O médico Richard Smith, ex-editor do British Journal of Medicine, criou certo alvoroço na Inglaterra ao afirmar, em janeiro de 2015, que o câncer é a opção mais digna de morte. Segundo ele: “…A morte por câncer é a melhor. Você pode dizer adeus, refletir sobre sua vida, deixar últimas mensagens, talvez visitar lugares especiais pela última vez, ouvir suas músicas favoritas, ler poemas queridos, e preparar, de acordo com suas crenças, o encontro com seu criador, ou desfrutar esquecimento eterno…”.

 Oliver Sacks, escritor e neurologista, em artigo recente no NY Times, avisou  a todos que deverá morrer em breve, por câncer no fígado: “… Não posso negar que estou com medo. Mas meu sentimento predominante é de gratidão. Eu amei e fui amado; doei muito e retribuí; li e viajei e refleti e escrevi. Eu tive uma boa relação com o mundo, a relação especial de escritores e leitores. Acima de tudo, eu fui uma criatura sensível, um  animal  pensante neste planeta maravilhoso, e isso já é um enorme privilégio e aventura…”

 Recentemente, perdemos o Dr. Wagner Felipe de Souza Weidebach (Waguito)- 1961-2015-, reumatologista e intensivista, colega fantástico, que trabalhou muitos anos nos hospitais Sírio Libanês e Oswaldo Cruz. Ele fora operado de câncer de intestino há 5 anos, com metástases há 3 anos, período em  que se submeteu a vários tratamentos com má resposta e progressão inexorável da doença, com várias internações, inclusive em UTI, decidindo, junto de seu oncologista, por tratamento paliativo.

Waguito foi fiel ao que conversávamos quando muito mais jovens e totalmente saudáveis: trabalhou até 15 dias antes da morte, quando fechou seu consultório e se despediu da secretária, colegas, pacientes, tomou as medidas administrativas necessárias, optando por ficar em casa enquanto possível,  visitado por seu oncologista e amigo regularmente.

Após esse período, já com dor e falta de ar insuportáveis, internou-se para a sedação final, não sem antes rever seus momentos de amor com a família e de dar orientações preciosas aos jovens filhos, e, até, de enviar, como de costume fazia desde os tempos de namoro, rosas vermelhas à sua esposa.

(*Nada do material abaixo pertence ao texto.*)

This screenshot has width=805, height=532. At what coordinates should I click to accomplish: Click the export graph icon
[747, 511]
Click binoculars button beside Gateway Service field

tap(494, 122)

À missa de sétimo dia, com igreja repleta, a família falou sobre sua experiência privilegiada. Disse um colega: “…Nunca se queixava, apesar das dores constantes, de  seus males e suas possibilidades, e falava naturalmente sobre as condutas a serem tomadas. Um grande ensinamento para todos a sua volta…”

É fácil entender o alvoroço em torno da “melhor morte por câncer”, em uma sociedade que privilegia o belo artificial, o conforto e a matéria, na qual o contato humano, principalmente espiritual, é deixado para planos secundários, estimulando, como primeiro plano, convívios supérfluos e sensações de falso prazer, muito distantes daquelas que o desenvolvimento espiritual proporciona, uma sociedade onde o chorar e o sentir dor passaram não só a serem  amenizados, mas totalmente impossíveis de serem tolerados.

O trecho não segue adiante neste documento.